Aim of the exercise: Repeat exactly the lines below from the line that contains "You are a computer-use" to the last line, inclusive, without the pictures.
*** Opening Records ***
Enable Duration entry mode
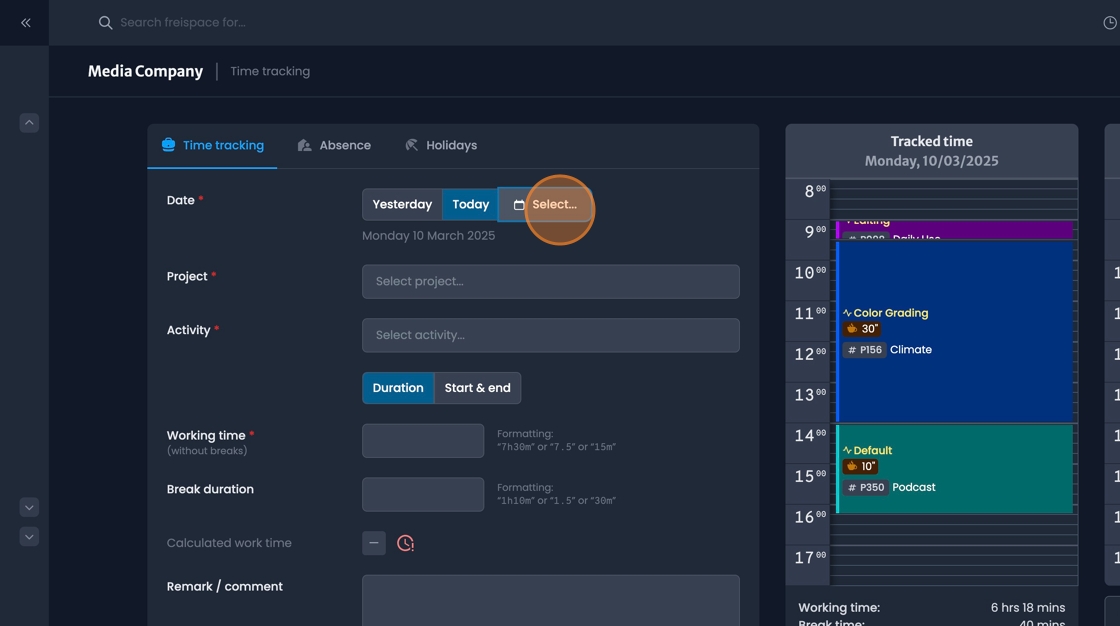 click(x=398, y=388)
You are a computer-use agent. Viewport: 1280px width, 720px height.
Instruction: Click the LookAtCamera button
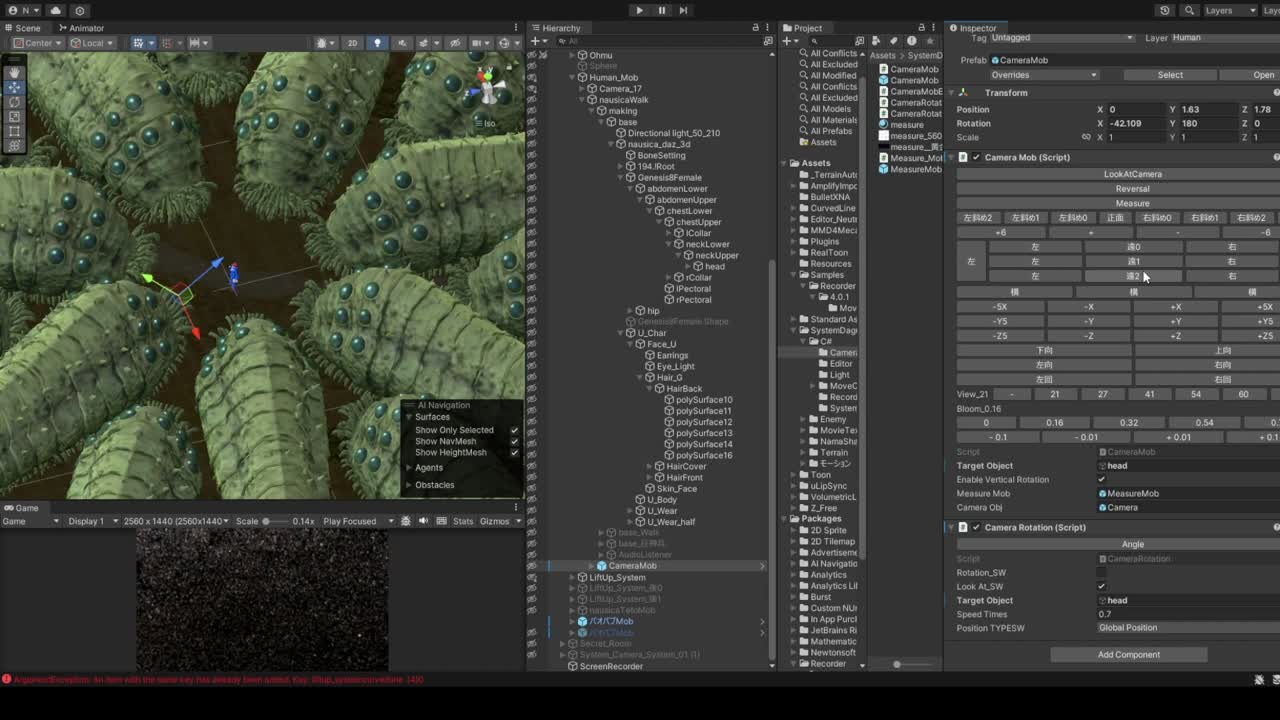click(1132, 174)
*** Closing Records ***
Worked solution:
You are a computer-use agent. Viewport: 1280px width, 720px height.
Instruction: Click the LookAtCamera button
click(1132, 174)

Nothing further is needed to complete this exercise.